Peach Point Plantation

Historic site in Brazoria County, Texas

Peach Point Plantation is a historic site located in Jones Creek, Brazoria County, Texas. It was a forced-labor farm and the homestead and domicile of many early Texas settlers, including Emily Austin Perry, James Franklin Perry, William Joel Bryan, Stephen Fuller Austin, and Guy Morrison Bryan.[1][2] The land was operated as a working forced-labor farm producing cotton and sugar cane from 1832 until 1863.[3]

Location

Postcard of partially destroyed structure on Peach Point Plantation (1910)

Peach Point Plantation originally encompassed many square miles. Today texas historical markers for Emily Margaret Austin Bryan Perry,[4] Stephen F. Austin, every marker found at Gulf Prairie Cemetery are within its former boundaries.

Name

Peach Point Plantation was originally named Perry's Landing after its owner, James F. Perry.[5] The name was changed, however, to Peach Point Plantation for all the wild peaches growing in the vicinity at the time. The name is sometimes shortened to "Peach Point." At a later point it was named Peach Point Wildlife Management Area.

History

The Mexican Government, whch owned land, granted it to Stephen F. Austin As an empresario in exchange for taking responsibility for settling the area with others. Austin owned this tract of land by 1830 and sold the property in 1832 to his brother-in-law James Franklin Perry and sister Emily Austin Perry for $300.00.[3]

The Perrys managed Peach Point Plantation with their son Stephen Samuel Perry.[6]

Plantation

Enslaved people produced the early cash crop of cotton .[7] They also produced farm items such as eggs, pork, or vegetables for personal use, selling any excess to Robert Mills and other local merchants.[7] By 1845, they started growing sugar cane, which became their primary crop by the 1850s.[7]

Except for Austin's former office and bedroom, the main plantation house was destroyed in 1909 during the 1909 Grand Isle hurricane, and by 1948 the rooms needed to be restored.[7][8] In 1949, the family built a new home a few feet away from the former plantation house.[7]

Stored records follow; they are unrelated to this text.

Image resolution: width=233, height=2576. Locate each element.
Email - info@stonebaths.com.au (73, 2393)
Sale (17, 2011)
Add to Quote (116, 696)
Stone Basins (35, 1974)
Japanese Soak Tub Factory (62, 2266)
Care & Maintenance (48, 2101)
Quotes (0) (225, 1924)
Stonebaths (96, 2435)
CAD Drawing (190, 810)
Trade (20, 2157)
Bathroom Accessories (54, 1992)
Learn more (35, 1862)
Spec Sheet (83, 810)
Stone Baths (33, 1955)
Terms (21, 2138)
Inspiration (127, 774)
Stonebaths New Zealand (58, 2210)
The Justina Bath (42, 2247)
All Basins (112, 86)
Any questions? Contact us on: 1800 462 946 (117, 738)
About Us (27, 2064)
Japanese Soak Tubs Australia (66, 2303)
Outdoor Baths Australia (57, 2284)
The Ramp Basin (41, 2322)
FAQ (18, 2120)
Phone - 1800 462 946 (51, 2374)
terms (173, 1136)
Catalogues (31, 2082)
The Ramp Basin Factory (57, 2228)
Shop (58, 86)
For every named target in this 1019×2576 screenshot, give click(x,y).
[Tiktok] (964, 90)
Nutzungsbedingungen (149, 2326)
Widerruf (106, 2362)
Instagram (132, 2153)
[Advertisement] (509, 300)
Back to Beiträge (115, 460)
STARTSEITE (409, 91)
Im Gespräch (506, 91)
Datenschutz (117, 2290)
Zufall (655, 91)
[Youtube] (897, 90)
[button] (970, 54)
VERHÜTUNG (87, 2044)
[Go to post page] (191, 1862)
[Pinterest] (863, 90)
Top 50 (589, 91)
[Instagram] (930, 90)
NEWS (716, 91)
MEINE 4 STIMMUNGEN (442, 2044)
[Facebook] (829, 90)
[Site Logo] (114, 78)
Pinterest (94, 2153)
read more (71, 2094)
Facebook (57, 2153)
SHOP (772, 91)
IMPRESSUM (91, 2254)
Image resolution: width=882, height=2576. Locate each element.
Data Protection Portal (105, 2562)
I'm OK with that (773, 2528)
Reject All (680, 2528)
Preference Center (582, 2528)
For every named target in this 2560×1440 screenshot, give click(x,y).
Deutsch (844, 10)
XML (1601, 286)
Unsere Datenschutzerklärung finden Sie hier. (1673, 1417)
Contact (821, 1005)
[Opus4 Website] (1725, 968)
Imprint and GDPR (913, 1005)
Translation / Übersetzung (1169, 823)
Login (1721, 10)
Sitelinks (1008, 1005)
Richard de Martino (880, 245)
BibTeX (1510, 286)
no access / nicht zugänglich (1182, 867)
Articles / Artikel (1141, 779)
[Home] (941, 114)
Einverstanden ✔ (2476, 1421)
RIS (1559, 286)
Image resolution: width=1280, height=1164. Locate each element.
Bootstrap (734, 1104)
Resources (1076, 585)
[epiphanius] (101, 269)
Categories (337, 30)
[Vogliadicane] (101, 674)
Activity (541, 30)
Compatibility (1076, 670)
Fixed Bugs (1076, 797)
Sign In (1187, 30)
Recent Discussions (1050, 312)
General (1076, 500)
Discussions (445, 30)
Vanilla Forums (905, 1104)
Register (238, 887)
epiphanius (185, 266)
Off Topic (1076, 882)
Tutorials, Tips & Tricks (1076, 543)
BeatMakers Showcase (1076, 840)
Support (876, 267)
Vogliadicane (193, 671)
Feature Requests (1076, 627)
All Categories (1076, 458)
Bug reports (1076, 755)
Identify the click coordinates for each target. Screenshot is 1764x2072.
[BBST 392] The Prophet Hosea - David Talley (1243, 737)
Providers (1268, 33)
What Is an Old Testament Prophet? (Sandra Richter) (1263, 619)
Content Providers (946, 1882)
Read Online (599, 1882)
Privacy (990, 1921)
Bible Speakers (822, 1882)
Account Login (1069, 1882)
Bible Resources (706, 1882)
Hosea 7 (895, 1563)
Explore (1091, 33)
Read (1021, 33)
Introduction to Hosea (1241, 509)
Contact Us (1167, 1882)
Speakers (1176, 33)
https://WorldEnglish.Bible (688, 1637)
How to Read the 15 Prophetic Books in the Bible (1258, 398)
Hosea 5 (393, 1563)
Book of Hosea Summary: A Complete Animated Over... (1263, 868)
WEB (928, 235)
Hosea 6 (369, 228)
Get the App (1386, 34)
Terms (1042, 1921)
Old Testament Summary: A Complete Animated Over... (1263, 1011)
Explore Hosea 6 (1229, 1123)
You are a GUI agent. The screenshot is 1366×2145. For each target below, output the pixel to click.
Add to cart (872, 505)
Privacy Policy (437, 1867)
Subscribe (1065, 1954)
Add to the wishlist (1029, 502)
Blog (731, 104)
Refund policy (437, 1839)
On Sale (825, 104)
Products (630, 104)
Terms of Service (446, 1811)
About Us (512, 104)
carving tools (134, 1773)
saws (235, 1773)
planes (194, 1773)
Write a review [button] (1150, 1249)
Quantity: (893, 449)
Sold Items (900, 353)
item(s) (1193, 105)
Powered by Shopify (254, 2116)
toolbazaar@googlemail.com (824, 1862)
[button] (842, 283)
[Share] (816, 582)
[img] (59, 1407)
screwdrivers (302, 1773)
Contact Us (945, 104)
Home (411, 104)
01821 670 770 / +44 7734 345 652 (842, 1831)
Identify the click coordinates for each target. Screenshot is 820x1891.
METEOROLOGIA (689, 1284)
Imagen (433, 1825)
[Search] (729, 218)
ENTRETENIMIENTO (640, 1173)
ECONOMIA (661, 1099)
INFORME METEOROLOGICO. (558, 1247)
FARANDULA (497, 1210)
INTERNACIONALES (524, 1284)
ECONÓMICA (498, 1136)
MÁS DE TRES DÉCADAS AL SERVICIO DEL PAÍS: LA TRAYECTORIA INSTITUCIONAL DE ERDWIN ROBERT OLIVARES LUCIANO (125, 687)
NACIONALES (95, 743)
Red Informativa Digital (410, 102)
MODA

Perry planted an oak tree on the property at the birth of each of his children.[9] Though the 1900 Galveston hurricane and the Grand Isle Hurricane of 1909 destroyed many structures at the Plantation, two of these trees still survive.[9]

Notable visitors

Among the notable figures visiting the Austin, Perry, and the Bryan families at Peach Point were Rutherford B. Hayes, Leonidas Polk, Thomas J. Pilgrim, and Gail Borden. Austin was originally buried at the Gulf Prairie Cemetery, also known as Gulph Prairie, near Peach Point.[10] The Old Oakland Plantation historic maker refers to Peach Point Plantation.[11]

Present-day

Direct descendants of the original owners still own parts of the original tract of land.[6][dead link] Much of the land, previously called the Peach Point Wildlife Management Area, is now known as the Justin Hurst Wildlife Management Area and it covers approx. 12,000-acres owned by the Texas Parks and Wildlife Department.[3]

References

  1. ^ "Guy Morrison Bryan". Texas State Cemetery, Texas State Preservation Board (TSPB). Retrieved 2021-05-19.
  2. ^ Marie Beth Jones, Peach Point Plantation: The First 150 Years (Waco: Texian Press, 1982), ISBN 0-9630042-0-4.
  3. ^ a b c "Wildlife Management Area Named After Justin Hurst". Buck Manager. June 9, 2007.
  4. ^ "Perry, Emily Margaret Brown Austin Bryan". Historical Markers Guide, Brazoria County. Archived from the original on December 5, 2008. Retrieved February 22, 2010.
  5. ^ Kleiner, Diana J. "Perry Landing, TX". Texas State Historical Association (TSHA).
  6. ^ a b "The Munsons of Texas: Henry William and Ann Munson at Oakland Plantation 1828-1833".
  7. ^ a b c d e "Peach Point Plantation". Texas State Historical Association (TSHA). Retrieved 2021-05-19.
  8. ^ "Stephen F. Austin's office and bedroom at Peach Point". Brazoria County Historical Museum (BCHM). Archived from the original on 2011-06-07. Retrieved 2010-02-22.
  9. ^ a b "Famous Trees of Texas > Peach Point". Texas A&M Forest Service (interactive map). Retrieved 2021-05-19.
  10. ^ "Gulf Prairie Texas & Gulf Prairie church and cemetery". TexasEscapes.com. Retrieved 2021-05-19.
  11. ^ "Old Oakland Historical Marker". hmdb.org. Historical Marker Database (HMDB).

Further reading

Wikimedia Commons has media related to Peach Point Plantation.
  • Jones, Marie Beth (1982). Peach Point Plantation: The First 150 Years. Kathy Jones (illustrator). Waco, Texas: Texian Press. ISBN 0-9630042-0-4. OCLC 10275759.
  • James Franklin and Stephen Samuel Perry Papers, Dolph Briscoe Center for American History, University of Texas at Austin. E. W. Winkler, ed.,
  • "The Bryan-Hayes Correspondence," Southwestern Historical Quarterly 25 (October 1921-April 1922).
  • Eugene C. Barker, ed., The Austin Papers (3 vols., Washington: GPO, 1924–28).
  • David B. Gracy II, Moses Austin: His Life (San Antonio: Trinity University Press, 1987).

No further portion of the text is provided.